Title: Urban Air Pollution Particulates Suppress Human T-Cell Responses to Mycobacterium Tuberculosis.
Authors: Ibironke, Olufunmilola; Carranza, Claudia; Sarkar, Srijata; Torres, Martha; Choi, Hyejeong Theresa; Nwoko, Joyce; Black, Kathleen; Quintana-Belmares, Raul; Osornio-Vargas, Álvaro; Ohman-Strickland, Pamela; Schwander, Stephan
Published In Int J Environ Res Public Health, (2019 10 25)

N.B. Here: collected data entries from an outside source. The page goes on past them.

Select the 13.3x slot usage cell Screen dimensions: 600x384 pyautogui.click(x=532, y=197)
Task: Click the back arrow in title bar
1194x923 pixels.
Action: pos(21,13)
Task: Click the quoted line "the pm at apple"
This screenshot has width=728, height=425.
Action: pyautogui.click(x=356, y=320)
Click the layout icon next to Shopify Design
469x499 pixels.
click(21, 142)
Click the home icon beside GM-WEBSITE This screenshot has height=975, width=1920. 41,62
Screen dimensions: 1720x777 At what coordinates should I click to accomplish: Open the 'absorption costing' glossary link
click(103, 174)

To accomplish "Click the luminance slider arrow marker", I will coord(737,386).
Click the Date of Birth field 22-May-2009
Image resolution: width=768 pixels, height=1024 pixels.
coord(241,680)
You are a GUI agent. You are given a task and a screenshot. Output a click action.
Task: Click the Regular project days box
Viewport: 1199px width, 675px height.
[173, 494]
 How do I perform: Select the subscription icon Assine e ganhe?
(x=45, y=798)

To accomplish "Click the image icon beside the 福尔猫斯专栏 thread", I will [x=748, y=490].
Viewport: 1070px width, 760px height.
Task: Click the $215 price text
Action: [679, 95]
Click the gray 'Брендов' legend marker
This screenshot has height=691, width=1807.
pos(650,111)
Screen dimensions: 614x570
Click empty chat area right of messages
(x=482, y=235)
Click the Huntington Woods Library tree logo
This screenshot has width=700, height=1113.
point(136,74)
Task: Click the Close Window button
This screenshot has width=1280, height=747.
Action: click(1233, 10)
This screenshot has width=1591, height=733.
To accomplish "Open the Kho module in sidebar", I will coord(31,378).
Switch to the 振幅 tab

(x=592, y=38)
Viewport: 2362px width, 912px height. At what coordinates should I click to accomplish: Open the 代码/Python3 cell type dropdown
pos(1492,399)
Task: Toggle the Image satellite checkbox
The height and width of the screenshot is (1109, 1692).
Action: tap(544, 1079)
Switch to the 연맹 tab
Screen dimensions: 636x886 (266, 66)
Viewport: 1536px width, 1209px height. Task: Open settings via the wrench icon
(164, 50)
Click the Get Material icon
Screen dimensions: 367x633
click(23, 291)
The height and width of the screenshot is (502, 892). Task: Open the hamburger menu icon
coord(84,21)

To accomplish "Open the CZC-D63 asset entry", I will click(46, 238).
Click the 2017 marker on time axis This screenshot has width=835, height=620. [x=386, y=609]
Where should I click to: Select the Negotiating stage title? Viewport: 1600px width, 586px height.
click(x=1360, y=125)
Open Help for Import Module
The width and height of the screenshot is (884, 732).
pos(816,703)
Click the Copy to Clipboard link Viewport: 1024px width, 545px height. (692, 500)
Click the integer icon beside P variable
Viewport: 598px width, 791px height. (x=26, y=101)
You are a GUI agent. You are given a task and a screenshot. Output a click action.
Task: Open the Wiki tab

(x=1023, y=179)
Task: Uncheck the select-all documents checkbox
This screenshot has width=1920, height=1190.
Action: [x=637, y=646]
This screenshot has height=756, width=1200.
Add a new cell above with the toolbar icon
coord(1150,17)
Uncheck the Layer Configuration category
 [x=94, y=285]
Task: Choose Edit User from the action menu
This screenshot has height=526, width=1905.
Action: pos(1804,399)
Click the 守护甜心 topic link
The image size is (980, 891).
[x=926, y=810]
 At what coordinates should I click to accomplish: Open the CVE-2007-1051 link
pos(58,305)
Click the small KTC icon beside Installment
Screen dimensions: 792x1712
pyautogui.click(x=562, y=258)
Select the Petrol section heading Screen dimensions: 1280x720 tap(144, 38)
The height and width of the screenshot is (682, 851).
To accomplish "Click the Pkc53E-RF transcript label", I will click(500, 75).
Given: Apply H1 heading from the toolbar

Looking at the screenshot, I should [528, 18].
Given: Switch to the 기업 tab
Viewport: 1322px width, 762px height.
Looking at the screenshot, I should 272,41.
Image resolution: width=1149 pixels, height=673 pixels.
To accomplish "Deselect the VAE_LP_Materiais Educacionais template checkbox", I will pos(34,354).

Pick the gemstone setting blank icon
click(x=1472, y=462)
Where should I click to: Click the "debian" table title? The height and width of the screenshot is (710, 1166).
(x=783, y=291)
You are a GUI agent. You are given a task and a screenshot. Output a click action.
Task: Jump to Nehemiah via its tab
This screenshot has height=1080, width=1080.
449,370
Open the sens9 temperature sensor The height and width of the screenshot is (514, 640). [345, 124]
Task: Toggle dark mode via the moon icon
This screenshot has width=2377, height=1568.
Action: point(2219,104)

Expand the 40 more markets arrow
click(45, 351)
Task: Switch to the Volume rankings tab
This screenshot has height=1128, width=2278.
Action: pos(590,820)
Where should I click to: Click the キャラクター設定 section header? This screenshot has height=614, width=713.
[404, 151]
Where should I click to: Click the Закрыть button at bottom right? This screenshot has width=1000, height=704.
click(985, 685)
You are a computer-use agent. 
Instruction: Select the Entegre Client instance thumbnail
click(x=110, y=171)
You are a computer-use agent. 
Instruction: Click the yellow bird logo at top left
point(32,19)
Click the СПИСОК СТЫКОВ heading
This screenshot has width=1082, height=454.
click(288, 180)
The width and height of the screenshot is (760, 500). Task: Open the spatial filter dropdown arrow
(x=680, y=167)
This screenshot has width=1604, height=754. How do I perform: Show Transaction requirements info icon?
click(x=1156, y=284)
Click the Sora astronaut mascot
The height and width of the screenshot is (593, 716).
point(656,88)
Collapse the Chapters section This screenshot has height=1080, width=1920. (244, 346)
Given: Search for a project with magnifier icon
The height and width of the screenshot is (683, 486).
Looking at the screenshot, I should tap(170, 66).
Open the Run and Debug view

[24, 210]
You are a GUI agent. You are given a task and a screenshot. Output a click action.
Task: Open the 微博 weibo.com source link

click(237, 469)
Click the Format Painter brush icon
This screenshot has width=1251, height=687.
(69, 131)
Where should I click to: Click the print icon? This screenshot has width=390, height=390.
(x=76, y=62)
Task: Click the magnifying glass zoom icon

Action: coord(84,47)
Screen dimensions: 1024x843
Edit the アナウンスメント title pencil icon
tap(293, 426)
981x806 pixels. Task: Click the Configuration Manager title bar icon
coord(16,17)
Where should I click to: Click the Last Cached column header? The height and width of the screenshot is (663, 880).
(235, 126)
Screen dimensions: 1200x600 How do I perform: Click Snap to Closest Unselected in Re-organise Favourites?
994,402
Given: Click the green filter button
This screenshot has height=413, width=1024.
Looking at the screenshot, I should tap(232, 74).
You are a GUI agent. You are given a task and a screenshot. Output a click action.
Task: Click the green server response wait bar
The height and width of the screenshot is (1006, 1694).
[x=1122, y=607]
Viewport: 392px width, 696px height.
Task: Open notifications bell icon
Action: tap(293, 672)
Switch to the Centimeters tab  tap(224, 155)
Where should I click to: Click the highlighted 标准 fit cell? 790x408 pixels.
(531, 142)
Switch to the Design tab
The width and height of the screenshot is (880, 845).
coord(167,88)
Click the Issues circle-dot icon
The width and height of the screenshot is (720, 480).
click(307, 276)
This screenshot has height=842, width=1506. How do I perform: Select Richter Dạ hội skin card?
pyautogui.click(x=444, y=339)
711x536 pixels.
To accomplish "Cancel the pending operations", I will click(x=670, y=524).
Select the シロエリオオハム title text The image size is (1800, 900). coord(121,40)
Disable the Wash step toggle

Abstract: Tuberculosis (TB) and air pollution both contribute significantly to the global burden of disease. Epidemiological studies show that exposure to household and urban air pollution increase the risk of new infections with Mycobacterium tuberculosis (M.tb) and the development of TB in persons infected with M.tb and alter treatment outcomes. There is increasing evidence that particulate matter (PM) exposure weakens protective antimycobacterial host immunity. Mechanisms by which exposure to urban PM may adversely affect M.tb-specific human T cell functions have not been studied. We, therefore, explored the effects of urban air pollution PM2.5 (aerodynamic diameters ≤2.5µm) on M.tb-specific T cell functions in human peripheral blood mononuclear cells (PBMC). PM2.5 exposure decreased the capacity of PBMC to control the growth of M.tb and the M.tb-induced expression of CD69, an early surface activation marker expressed on CD3+ T cells. PM2.5 exposure also decreased the production of IFN-γ in CD3+, TNF-α in CD3+ and CD14+ M.tb-infected PBMC, and the M.tb-induced expression of T-box transcription factor TBX21 (T-bet). In contrast, PM2.5 exposure increased the expression of anti-inflammatory cytokine IL-10 in CD3+ and CD14+ PBMC. Taken together, PM2.5 exposure of PBMC prior to infection with M.tb impairs critical antimycobacterial T cell immune functions.